Stored data:
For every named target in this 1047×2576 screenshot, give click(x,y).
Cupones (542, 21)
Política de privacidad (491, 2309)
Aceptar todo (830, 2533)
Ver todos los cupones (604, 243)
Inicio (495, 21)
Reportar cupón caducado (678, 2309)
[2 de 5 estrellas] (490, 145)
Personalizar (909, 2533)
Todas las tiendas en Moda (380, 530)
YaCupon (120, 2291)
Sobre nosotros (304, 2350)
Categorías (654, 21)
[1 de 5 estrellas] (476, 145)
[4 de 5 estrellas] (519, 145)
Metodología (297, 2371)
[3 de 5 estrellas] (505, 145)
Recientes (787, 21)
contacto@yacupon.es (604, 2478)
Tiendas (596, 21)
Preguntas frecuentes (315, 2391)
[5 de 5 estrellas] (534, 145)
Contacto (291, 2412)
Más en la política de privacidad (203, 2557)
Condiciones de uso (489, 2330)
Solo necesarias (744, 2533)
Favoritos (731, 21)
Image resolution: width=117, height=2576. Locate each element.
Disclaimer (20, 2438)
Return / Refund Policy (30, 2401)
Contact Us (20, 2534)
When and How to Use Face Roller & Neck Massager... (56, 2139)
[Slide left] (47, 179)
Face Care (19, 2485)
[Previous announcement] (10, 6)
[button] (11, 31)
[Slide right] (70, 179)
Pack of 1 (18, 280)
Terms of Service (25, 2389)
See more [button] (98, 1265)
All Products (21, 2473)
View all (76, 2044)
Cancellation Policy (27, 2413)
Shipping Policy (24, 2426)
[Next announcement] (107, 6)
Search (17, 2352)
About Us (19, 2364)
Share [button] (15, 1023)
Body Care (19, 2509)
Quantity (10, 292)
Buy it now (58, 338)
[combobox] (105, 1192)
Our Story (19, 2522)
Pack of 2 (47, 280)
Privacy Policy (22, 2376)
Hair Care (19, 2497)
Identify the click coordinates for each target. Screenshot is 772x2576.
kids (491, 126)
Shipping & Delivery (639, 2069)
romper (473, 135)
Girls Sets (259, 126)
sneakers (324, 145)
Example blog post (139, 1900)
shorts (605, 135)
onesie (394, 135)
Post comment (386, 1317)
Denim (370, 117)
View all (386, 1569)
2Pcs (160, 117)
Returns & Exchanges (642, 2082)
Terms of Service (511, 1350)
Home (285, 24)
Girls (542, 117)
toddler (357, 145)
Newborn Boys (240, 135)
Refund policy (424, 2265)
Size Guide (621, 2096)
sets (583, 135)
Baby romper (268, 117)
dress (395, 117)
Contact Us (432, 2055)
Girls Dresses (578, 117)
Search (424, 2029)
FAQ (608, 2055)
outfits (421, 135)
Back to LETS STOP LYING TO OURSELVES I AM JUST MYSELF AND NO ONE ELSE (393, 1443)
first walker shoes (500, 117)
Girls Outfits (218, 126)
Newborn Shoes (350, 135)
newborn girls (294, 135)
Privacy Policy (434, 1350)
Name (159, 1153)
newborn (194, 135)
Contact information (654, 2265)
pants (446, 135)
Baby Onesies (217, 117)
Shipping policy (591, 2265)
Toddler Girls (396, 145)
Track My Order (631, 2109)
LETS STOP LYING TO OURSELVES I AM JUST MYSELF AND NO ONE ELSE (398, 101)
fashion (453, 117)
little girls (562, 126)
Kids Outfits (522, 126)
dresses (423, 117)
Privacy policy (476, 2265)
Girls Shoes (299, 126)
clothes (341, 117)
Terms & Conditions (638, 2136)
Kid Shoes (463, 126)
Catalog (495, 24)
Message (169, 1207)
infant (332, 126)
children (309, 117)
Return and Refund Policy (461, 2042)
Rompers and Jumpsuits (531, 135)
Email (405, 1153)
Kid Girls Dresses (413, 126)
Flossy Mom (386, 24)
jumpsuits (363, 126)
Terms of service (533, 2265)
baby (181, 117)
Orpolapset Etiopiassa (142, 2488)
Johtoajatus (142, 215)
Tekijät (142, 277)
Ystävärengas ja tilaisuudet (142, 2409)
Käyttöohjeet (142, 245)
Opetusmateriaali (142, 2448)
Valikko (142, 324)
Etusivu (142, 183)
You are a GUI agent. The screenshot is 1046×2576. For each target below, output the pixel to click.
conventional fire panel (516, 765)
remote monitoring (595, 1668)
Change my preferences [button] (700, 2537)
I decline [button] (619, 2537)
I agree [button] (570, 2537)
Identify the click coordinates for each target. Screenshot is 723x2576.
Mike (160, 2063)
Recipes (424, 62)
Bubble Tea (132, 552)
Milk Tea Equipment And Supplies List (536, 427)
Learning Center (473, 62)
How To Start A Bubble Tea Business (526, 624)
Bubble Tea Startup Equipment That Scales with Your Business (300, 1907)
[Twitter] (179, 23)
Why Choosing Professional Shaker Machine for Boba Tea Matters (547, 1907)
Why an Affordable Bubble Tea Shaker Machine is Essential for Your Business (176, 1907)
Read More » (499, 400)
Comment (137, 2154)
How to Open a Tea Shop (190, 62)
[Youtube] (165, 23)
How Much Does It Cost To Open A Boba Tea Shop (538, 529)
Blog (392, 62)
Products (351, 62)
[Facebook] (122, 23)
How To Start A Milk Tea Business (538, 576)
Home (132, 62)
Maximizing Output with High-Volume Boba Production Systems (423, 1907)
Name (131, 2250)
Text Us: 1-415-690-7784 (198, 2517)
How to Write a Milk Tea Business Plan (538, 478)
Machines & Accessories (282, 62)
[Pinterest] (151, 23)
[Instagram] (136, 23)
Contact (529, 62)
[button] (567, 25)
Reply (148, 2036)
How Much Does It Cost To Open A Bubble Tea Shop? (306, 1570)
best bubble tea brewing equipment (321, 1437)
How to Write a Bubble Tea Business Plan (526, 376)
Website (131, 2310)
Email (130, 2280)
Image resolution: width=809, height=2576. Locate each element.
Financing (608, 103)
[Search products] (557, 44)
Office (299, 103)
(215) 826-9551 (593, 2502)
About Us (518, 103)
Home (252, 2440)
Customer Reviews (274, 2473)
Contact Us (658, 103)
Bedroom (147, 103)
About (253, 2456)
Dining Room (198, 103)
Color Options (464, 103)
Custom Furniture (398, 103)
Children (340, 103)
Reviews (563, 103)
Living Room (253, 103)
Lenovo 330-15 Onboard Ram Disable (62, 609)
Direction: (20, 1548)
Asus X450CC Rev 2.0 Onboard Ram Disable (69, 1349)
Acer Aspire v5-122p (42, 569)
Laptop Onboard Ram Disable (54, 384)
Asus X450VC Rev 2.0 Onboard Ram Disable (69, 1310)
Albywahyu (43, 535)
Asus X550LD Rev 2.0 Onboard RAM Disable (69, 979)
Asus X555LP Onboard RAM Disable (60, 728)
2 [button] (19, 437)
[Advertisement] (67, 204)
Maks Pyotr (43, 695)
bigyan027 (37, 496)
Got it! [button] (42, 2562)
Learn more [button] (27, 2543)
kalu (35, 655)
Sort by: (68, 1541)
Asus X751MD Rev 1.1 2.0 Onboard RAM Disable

Activity: In the entries above, the lines from the one bearing "Cupones (542, 21)" up to and including the one bearing "Cancellation Policy (27, 2413)" should be transcribed exactly; no other line is wanted.

Task answer:
Cupones (542, 21)
Política de privacidad (491, 2309)
Aceptar todo (830, 2533)
Ver todos los cupones (604, 243)
Inicio (495, 21)
Reportar cupón caducado (678, 2309)
[2 de 5 estrellas] (490, 145)
Personalizar (909, 2533)
Todas las tiendas en Moda (380, 530)
YaCupon (120, 2291)
Sobre nosotros (304, 2350)
Categorías (654, 21)
[1 de 5 estrellas] (476, 145)
[4 de 5 estrellas] (519, 145)
Metodología (297, 2371)
[3 de 5 estrellas] (505, 145)
Recientes (787, 21)
contacto@yacupon.es (604, 2478)
Tiendas (596, 21)
Preguntas frecuentes (315, 2391)
[5 de 5 estrellas] (534, 145)
Contacto (291, 2412)
Más en la política de privacidad (203, 2557)
Condiciones de uso (489, 2330)
Solo necesarias (744, 2533)
Favoritos (731, 21)
Image resolution: width=117, height=2576. Locate each element.
Disclaimer (20, 2438)
Return / Refund Policy (30, 2401)
Contact Us (20, 2534)
When and How to Use Face Roller & Neck Massager... (56, 2139)
[Slide left] (47, 179)
Face Care (19, 2485)
[Previous announcement] (10, 6)
[button] (11, 31)
[Slide right] (70, 179)
Pack of 1 (18, 280)
Terms of Service (25, 2389)
See more [button] (98, 1265)
All Products (21, 2473)
View all (76, 2044)
Cancellation Policy (27, 2413)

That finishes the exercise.